Object.seal, read references, and code reliability

Alex Kodat alexkodat at gmail.com
Tue Aug 15 17:48:24 UTC 2017


Of course, testing is absolutely critical. Programmers rereading their own code, code reviews, hiring good programmers, coding standards. All good things. I'm under no illusions that Object.guard would be sufficient to keep the world safe from bad code. It would just be another arrow in the quiver. 

Object.guard would augment tests by making sure the an if (foo.bah) (should be foo.bar) throws rather than simply bypasses the if condition. Yes, of course you should make sure your tests would detect that the if condition wasn't exercised when it should be but well... heat of battle.. etc... Coverage tools are also, of course a good thing though they might not help if your mistake was if (!foo.bah). Coding's complicated and the more weapons you have the better as long as you're not forced to use them and as long as they don't needlessly complicate the language.
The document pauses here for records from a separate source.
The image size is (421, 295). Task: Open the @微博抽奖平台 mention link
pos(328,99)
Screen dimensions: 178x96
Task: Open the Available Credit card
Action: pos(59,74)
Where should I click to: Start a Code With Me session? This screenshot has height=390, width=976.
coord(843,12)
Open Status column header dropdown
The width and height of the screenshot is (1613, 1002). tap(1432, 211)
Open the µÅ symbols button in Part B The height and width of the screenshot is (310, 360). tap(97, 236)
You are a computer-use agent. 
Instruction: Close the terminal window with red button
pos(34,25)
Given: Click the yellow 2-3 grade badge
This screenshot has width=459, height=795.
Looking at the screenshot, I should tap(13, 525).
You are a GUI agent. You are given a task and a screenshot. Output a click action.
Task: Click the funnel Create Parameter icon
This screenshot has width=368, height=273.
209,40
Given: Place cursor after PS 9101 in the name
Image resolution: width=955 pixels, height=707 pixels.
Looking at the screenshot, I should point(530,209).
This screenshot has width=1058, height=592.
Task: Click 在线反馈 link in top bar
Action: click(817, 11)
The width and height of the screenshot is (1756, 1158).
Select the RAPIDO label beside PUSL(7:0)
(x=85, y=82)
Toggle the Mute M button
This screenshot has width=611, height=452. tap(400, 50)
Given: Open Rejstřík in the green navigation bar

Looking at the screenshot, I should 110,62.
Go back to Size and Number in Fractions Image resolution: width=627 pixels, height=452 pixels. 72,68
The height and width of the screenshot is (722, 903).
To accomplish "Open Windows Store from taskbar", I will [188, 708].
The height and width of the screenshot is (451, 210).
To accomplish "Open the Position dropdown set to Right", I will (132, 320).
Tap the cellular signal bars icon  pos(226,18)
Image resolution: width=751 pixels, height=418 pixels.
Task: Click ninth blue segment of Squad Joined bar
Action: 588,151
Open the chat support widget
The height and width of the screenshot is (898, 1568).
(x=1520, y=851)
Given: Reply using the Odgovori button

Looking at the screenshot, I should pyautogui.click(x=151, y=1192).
Object.guard doesn't really change the language and it would be up to programmers' discretion as to whether to use it so I think it's a reasonable arrow to add to the JavaScript quiver but I also understand that lines have to be drawn somewhere... 

From: Jordan Harband [mailto:ljharb at gmail.com] 
Sent: Tuesday, August 15, 2017 12:22 PM
To: T.J. Crowder <tj.crowder at farsightsoftware.com>
Cc: Alex Kodat <alexkodat at gmail.com>; es-discuss at mozilla.org
Subject: Re: Object.seal, read references, and code reliability

An alternative suggestion to catch mistyped properties is "automated tests", which hopefully you have anyways.

On Tue, Aug 15, 2017 at 8:38 AM, T.J. Crowder <mailto:tj.crowder at farsightsoftware.com> wrote:
On Tue, Aug 15, 2017 at 4:10 PM, Alex Kodat <mailto:alexkodat at gmail.com> wrote:
>
> But, now that I think about it, we might Object.guard them as it
> would catch the occasional boo-boo where one forgets to put the
> () on a function call

How would `Object.guard` catch that? My understanding of your suggestion was that reading a property from a "guarded" object that it didn't have (`"propname" in obj` would be false) would throw. If you do `foo.bar` where you meant `foo.bar()`, the `bar` property still exists on `foo`.